Major frame assembly 12 has a rectangular configuration and it is formed from laterally spaced side members 16 and 17, bottom cross member 18, and top cross member 19. Brace member 21 and brace member 23 add structural integrity to the major frame assembly 12. A plurality of apertures 25 are formed in top cross member 19 and they may be utilized for lifting the major frame assembly by a cable attached to an overhead hoist.
Minor frame assembly 14 is formed from a pair of laterally spaced side members 28 and 29, a bottom cross member 30, and a top cross member 31. A planetary gear 34 is mounted on a shaft 35 whose axis coincides with the vertically oriented y-axis. A plurality of parts mounting rods 37 are vertically oriented with their bottom ends secured to the top surface of planetary gear 34.
Minor frame assembly 14 is pivotally mounted within major frame assembly 12 by the respective shafts 40 and 41 that are oriented along horizontally extending x-axis. A driven sprocket gear 45 is also mounted on shaft 40. Closed loop chain 47 passes around driven sprocket gear 45 and also drive sprocket gear 48. Motor 49 is mounted on support platform 50 and it has a shaft 51 that transmits its rotational power to drive sprocket 48.
Sun gear 60 is mounted on one end of shaft 41 and a driven sprocket gear 62 is mounted on its other end. A chain 63 passes around driven sprocket gear 62 and drive sprocket gear 66. Motor 68 is mounted on support platform 69 and it has a drive shaft 70 that transmits its rotational motion to drive gear 66. A baffle 72 prevents the motor from being splashed by the etchant flying off the chain. The level of the acid bath would be below the height of the motors.
In FIG. 3 a work piece is illustrated and it schematically shows how the work piece may be rotated simultaneously around a vertical axis and a horizontal axis to insure uniform etching of the work piece.

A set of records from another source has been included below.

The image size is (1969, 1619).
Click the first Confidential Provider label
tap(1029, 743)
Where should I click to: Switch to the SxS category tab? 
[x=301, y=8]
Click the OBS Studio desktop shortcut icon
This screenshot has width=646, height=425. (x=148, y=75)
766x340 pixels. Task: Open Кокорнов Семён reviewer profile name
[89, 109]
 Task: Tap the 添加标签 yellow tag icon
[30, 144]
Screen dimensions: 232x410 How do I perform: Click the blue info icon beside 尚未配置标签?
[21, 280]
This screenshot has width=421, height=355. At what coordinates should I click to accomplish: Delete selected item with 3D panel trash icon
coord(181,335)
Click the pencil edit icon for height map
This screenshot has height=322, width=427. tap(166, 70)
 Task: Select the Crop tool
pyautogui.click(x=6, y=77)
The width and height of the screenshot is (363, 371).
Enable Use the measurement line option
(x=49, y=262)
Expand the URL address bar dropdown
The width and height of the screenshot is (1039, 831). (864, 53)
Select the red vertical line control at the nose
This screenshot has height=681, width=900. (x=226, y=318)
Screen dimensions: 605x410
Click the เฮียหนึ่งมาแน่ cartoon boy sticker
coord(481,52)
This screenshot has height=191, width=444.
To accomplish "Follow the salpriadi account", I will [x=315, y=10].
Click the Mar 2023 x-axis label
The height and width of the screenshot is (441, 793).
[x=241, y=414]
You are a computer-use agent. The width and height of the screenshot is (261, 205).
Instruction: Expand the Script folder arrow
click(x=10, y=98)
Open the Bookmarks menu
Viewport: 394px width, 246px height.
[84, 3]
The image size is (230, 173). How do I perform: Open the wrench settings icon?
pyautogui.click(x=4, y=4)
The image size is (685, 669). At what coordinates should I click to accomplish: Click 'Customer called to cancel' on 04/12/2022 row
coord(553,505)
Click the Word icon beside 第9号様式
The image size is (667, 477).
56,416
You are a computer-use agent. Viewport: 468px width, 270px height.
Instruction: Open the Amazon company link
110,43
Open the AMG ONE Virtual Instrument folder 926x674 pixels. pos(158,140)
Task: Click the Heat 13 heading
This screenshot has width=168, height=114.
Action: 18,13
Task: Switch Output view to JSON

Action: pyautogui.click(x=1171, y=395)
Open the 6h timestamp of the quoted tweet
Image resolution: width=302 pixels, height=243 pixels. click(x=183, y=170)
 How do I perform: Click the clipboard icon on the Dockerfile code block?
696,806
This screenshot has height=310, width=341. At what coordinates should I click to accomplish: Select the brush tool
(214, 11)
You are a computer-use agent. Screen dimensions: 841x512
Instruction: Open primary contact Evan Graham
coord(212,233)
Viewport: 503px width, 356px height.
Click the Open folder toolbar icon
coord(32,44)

The manner in which different shaped workpieces are secured to the parts mounting rods 37 that are detachably secured to the top surface of planetary gear 34 is illustrated in FIGS. 4-6. A cylindrical shell workpiece 80 is secured by plugs 82 and 84 that are mounted on parts mounting rod 37 and locked in position by wing-nut 86. A workpiece 90 in the form of a sheet is detachably secured by top clamps 92 and bottom clamps 94.
The following describes some of the ways applicant's novel orbiter is used to achieve unique chemical milling results, to optimize quality, and to minimize manufacturing costs associated with chemical milling.
With the longitudinal axis of a body of revolution fixed in any one adjustable orientation the rotation rate about the longitudinal axis is independently controllable. If the longitudinal axis is fixed in a horizontal position and the rotation about the longitudinal axis is at a constant or near constant rate between 180 degree dwell positions then the body of revolution will receive less chemical milling at two diametric locations. By proper control of the rotational periodicity the chemical milling can be gradually varied from thin to thick sections in 90 degree rotational increments about the longitudinal axis. This feature is usuable in many structural applications, such as bypass ducts and augmenter cases used in fighter aircraft.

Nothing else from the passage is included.